The Mathematics of Planet Earth – EPSRC Centre for Doctoral Training (MPE-CDT), together with the Smith Institute and EDF Energy, has one Industrial CASE-EPSRC studentship available to start in October 2018. The four-year PhD project, “Building physical constraints into weather-related risk estimates”, will aim at the development of robust and efficient estimation methods for very high quantiles or for the occurrence probability of a particular type of extreme event.
When required to extrapolate to very rare return periods, standard extreme value models and their associated statistical inference techniques can lead to estimates with a large amount of uncertainty. The estimation of one specific parameter, the shape parameter (or the extreme value index), can suggest an unbounded growth in the hazard curve, that is, for rarer return periods the respective return level can become exceedingly large; this sort of behaviour is often found for rainfall datasets. In many situations, these estimates start to exceed plausible levels. Such large values tend to reduce the confidence that end-users have in the final results from extreme value models.
In the context of recent extreme weather events (for example, Hurricane Matthew and Storm Ophelia), natural hazard characterization continues to be an important area of research for EDF Energy. Developments in statistical approaches, climate modelling and computational power continue to drive research in this field, and this in turn drives EDF Energy to undertake further research. This PhD project is seen as a way to improve the natural hazard characterization approaches used within EDF Energy. The research work will encompass both the physical and the extreme value statistical frameworks. The overall goal is to obtain more reliable constraints on extreme rainfall risk from historical records, using physical principles to draw inferences from observable causes to certain extreme events. In order to accurately estimate the risk of extreme weather events, this project will combine new developments in extreme value theory with recent advances in approaches for understanding the physical drivers of extreme events, where probabilities will be estimated using a storylines construction in a physically coherent way.
The ICASE PhD project will be based at the University of Reading. The work will be jointly supervised by Dr Claudia Neves (Dept. Mathematics and Statistics), Prof Ted Shepherd (Dept. of Meteorology) and Dr Hugo Winter (EDF Energy). Through the affiliation with the MPE-CDT, the successful candidate will have the opportunity to attend core CDT courses and to participate in MPE regular events and personal development activities. The prospective PhD student will also engage in bespoke training in group interaction, communication, and presentation skills. The direct contact with EDF Energy will help to provide experience of working in an industry context and presenting work to a wide range of end-users.

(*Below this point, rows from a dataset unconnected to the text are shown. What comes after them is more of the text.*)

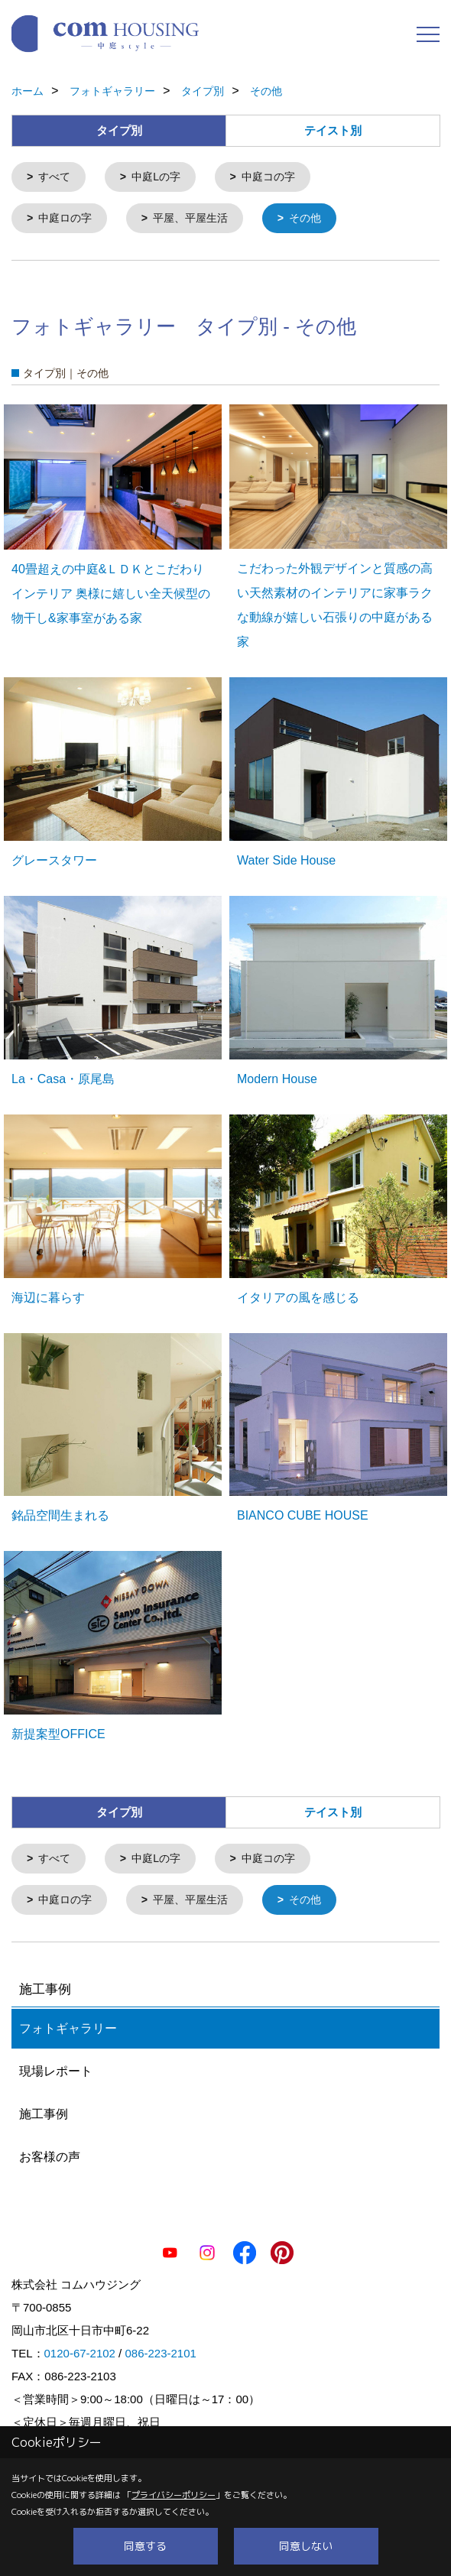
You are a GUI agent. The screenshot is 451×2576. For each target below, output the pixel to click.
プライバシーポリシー (173, 2495)
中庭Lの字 (155, 176)
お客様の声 (49, 2153)
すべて (54, 176)
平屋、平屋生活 (190, 217)
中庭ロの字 (65, 217)
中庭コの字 (268, 176)
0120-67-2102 (79, 2350)
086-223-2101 (160, 2350)
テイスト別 (333, 130)
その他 (305, 217)
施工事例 (43, 2110)
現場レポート (55, 2068)
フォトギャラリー (68, 2025)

We are looking for highly motivated candidates with knowledge in data and time series analysis, and experience in technical and/or statistical programming (Matlab, Python, R or a similar language). Some knowledge of the physical principles behind weather and climate would be an asset.
How to apply:
Applications should be lodged via the MPECDT applications procedure, indicating that the candidate wishes to be considered for this joint project. The deadline for applications is 31 January 2018, and interviews will be held on 21 February.